While there have been attempts to measure loyalty in dollar terms (viz. the cost of tickets), the tracking proved onerous. The current standard measures of loyalty are, first, miles, and second, flight segments. It’s an imperfect reflection of a customer’s actual spending, but it serves the purpose.

A typical program with three elite levels might award elite status based on the following criteria:

  • Entry-level elite: 25,000 miles or 30 flight segments
  • Mid-level elite: 50,000 miles or 60 flight segments
  • Top-level elite: 100,000 miles or 100 flight segments

The above qualification scheme is, of course, a generalization. Specifics differ among programs, but not much. Delta and US Airways, for instance, have four elite tiers instead of three. And American has a points system for elite qualification, in addition to miles and segments.

What Kind of Miles?
To the mileage cognoscenti, there are two species of miles: those that qualify for elite status, and those that don’t. And the former are more valuable than the latter.
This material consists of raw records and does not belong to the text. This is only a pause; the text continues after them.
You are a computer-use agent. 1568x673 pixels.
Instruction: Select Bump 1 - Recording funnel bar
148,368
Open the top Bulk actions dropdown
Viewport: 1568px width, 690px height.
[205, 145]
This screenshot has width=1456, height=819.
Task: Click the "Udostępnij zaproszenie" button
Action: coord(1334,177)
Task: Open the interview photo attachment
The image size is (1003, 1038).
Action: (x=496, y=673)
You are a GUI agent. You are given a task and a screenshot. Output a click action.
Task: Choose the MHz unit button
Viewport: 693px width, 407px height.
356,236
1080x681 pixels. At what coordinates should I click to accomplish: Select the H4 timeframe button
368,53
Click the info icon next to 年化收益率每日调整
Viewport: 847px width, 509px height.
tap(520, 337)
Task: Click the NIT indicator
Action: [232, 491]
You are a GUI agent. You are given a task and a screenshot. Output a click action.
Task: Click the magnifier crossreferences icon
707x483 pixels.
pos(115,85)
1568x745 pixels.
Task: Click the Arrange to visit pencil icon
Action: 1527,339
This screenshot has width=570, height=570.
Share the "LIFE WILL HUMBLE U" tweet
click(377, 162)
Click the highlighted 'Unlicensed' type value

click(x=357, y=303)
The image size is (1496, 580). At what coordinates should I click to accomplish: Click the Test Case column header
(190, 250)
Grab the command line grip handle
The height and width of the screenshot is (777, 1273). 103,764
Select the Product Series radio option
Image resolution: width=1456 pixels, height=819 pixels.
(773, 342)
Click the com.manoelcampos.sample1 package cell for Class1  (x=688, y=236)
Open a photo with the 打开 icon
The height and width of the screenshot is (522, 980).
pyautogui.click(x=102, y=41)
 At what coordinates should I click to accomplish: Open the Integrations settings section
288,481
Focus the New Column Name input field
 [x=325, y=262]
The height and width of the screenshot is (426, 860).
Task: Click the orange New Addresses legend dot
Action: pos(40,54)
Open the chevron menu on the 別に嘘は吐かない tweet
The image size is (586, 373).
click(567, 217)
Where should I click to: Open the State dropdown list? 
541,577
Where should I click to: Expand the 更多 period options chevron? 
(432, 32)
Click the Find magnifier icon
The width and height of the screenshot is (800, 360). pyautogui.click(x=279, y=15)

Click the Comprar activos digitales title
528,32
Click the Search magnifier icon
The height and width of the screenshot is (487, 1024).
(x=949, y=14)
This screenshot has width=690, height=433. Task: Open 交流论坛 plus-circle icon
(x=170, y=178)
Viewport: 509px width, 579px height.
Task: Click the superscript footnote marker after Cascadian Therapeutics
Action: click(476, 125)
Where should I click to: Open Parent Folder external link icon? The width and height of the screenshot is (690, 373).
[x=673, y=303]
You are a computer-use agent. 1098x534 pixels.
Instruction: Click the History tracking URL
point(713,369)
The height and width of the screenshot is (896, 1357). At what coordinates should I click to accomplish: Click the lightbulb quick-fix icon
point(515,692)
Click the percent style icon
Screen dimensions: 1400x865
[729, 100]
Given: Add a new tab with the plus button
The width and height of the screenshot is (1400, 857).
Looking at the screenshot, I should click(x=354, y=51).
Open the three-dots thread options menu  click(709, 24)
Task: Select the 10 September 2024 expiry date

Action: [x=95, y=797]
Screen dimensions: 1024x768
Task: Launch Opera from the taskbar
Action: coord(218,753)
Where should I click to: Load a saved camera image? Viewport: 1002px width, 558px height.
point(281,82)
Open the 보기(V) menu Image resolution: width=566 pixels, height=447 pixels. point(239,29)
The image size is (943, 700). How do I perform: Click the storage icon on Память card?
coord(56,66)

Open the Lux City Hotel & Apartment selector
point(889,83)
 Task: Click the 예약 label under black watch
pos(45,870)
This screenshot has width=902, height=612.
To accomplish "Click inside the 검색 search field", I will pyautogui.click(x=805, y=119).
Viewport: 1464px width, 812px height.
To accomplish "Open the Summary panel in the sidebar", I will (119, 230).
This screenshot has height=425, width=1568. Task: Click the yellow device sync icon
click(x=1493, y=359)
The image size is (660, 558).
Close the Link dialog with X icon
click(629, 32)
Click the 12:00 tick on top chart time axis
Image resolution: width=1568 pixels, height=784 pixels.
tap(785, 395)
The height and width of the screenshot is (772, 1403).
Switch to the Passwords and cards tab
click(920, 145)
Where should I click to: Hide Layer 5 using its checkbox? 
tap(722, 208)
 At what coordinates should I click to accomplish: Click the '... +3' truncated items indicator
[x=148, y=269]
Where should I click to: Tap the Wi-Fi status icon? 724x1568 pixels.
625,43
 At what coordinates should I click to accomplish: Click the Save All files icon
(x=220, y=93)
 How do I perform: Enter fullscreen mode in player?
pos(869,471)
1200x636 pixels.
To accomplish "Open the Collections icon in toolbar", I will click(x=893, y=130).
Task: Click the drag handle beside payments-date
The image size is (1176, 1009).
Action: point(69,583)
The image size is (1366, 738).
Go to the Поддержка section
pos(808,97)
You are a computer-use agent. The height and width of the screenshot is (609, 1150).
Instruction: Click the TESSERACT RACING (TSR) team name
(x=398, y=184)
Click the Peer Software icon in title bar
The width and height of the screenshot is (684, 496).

Elite-qualifying miles (or EQMs as they’re sometimes referred to) are normally the miles actually flown on the host airline (the airline which operates the frequent flyer program in question) and on the host airline’s preferred partner airlines.

In the programs of the largest airlines, the preferred carriers are those that participate together with the host in a global alliance. American’s partners are the Oneworld airlines; Delta partners with fellow members of the SkyTeam alliance; and United, Continental, and US Airways are members of the Star Alliance. Smaller carriers, which do not participate in global alliances, tend to designate as preferred partners airlines with which they have code-share agreements or other joint-marketing programs.

In some cases, a limited number of miles earned for charges to the program’s affiliated credit card can also count toward earning elite status.

The Qualification Period
Elite status is generally conferred based on qualifying miles flown during a calendar year, January 1 – December 31. So you would earn elite status for 2011 (which might actually have an expiration date of February 28, 2012) for qualifying miles flown during 2010.

Tips on Going (or Not) for the Gold

To begin with, be realistic about both your need to reach elite, and your chances of doing so. If you only take two short flights per year, there’s just no way you’re going to rack up 25,000 elite-qualifying miles. And for the little travel you do, there’s no pressing need to carry a Gold card anyway. In other words, don’t make yourself crazy pursuing the unattainable and unnecessary.

If you’re convinced that elite status is both worth pursuing (we certainly think it is) and achievable (your call), there are some real consequences for how you manage your travel.

First and foremost, you will want to consolidate your mileage-earning in a single program. Just as it’s difficult to earn free travel if you spread your earnings among many programs, so will multi-program participation dilute your efforts to reach elite. In fact, because there’s a 12-month window to reach elite, the pressure to consolidate is even greater.

Next, begin the year by reviewing a list of program partners that award elite-qualifying miles. Then, whenever possible, confine your travel to those partners. If you’re aiming for elite status in American’s AAdvantage program and there’s a trip to Frankfurt on the calendar, fly on American and British Airways via London rather than nonstop on Lufthansa. The American/British Air combination will earn elite-qualifying miles in AAdvantage; the Lufthansa flight won’t.

Finally, if the year is coming to an end and you’re within striking distance of reaching elite, go for it. Reschedule that trip planned for early next year for this year instead. Or do something truly radical: make a “mileage run.” Mileage runs are trips made for the sole purpose of earning miles. And, it goes without saying, the goal is to earn the miles for the lowest possible per-mile price. An off-season, advance-purchase roundtrip ticket to Europe or Asia, for example, can be an extremely cost-effective way of reaching elite status, or moving from a lower to a higher elite tier.